En même temps, Souleymane Bachir Diagne admet, juste avant qu’« il y a eu une sorte de spécialisation ou de division du travail, [dans le monde américain et africain et dans la région de l’Amérique du Sud], entre le postcolonial et le décolonial ; il est certain toutefois que ces courants sont voisins, car tous deux soulignent la nécessité de perpétuer le travail de décolonisation ». Être juste avec Souleymane Bachir Diagne, c’est aussi faire état du chapitre très important - le cinquième de son essai « Universaliser… ». Titre du chapitre : « Décoloniser pour universaliser ». Là, Diagne interprète le Sénégalais Alioune Diop en ces termes (p.124) : « Le propos qui fait du Congrès de Rome [des artistes et écrivains noirs] de 1959, tenu juste avant l'année considérée comme celle des indépendances africaines, le moment philosophique qu'il fut et la leçon qu'il porte sur la question d'un “universel latéral” pour notre temps tiennent en ces mots que nous avons déjà cités et qu'il faut maintenant commenter plus avant : “Désoccidentaliser pour universaliser, tel est notre souhait. Pour universaliser, il importe que tous soient présents dans l'oeuvre créatrice de l'humanité”. »

----

◆ Consigne ◆
Relevez dans l'extrait sur Souleymane Bachir Diagne tous les mots construits avec le préfixe « dé- » ou « dés- », en citant chacun une seule fois.

◆ Données ◆

----

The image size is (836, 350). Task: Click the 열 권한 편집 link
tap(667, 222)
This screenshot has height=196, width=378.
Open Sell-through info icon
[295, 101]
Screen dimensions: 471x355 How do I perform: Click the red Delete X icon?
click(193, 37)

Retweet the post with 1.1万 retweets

----

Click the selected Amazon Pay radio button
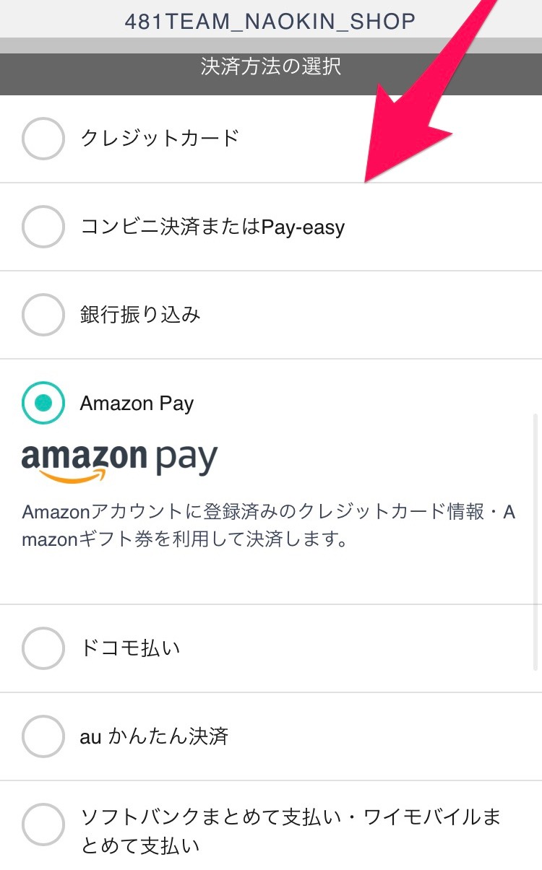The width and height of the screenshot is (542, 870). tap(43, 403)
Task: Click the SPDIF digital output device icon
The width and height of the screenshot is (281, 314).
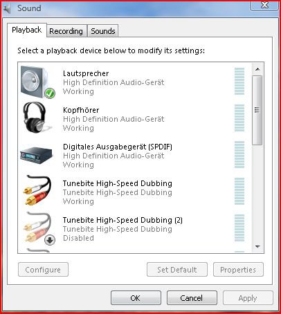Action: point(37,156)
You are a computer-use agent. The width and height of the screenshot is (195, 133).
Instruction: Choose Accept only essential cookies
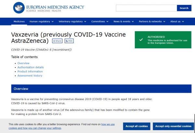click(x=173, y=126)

----

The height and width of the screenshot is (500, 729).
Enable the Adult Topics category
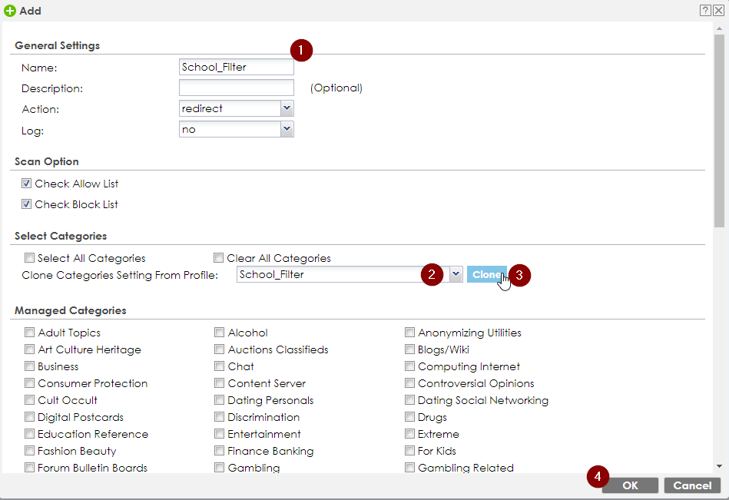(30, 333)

----

◆ Réponse ◆
décolonial, décolonisation, Décoloniser, Désoccidentaliser